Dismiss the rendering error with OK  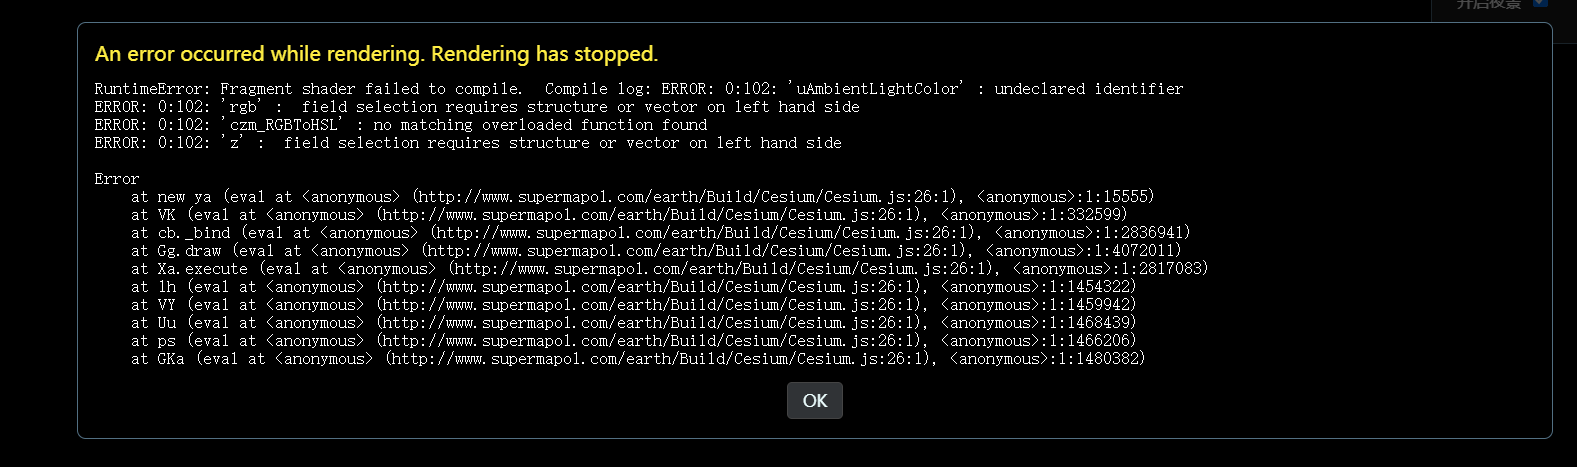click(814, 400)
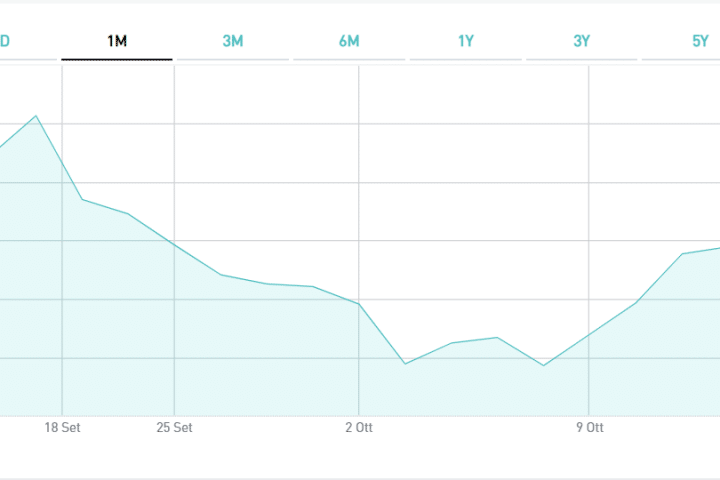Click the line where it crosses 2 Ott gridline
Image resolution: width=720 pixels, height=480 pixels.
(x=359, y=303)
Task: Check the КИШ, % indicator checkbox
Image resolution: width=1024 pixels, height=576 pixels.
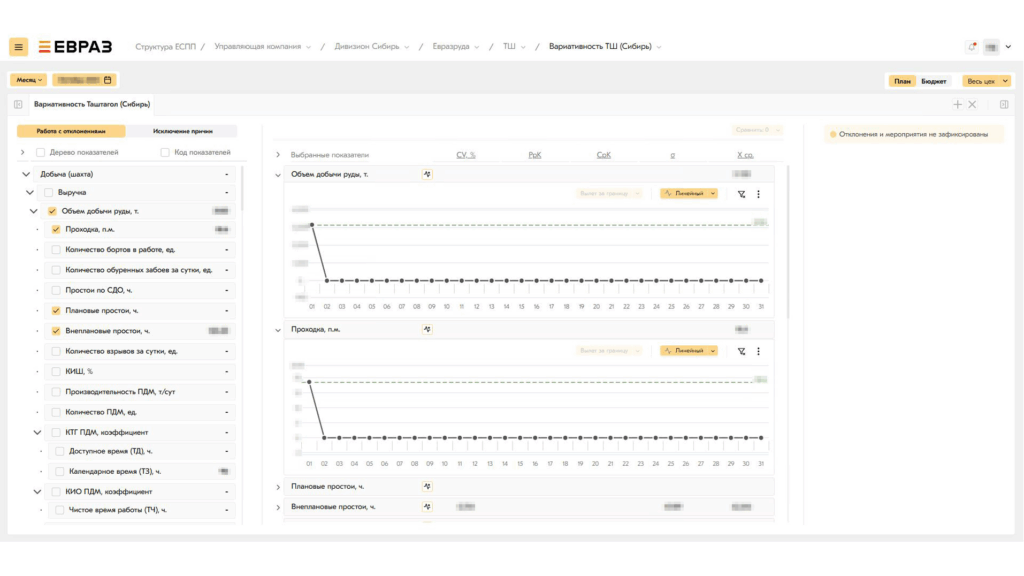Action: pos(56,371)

•••

# Aim of the task:
When you reach the line containing "Task: Check the КИШ, % indicator checkbox" in the entries above, please retype it and each line after it through the last one, exactly, without the pictures.

# Task result:
Task: Check the КИШ, % indicator checkbox
Image resolution: width=1024 pixels, height=576 pixels.
Action: pos(56,371)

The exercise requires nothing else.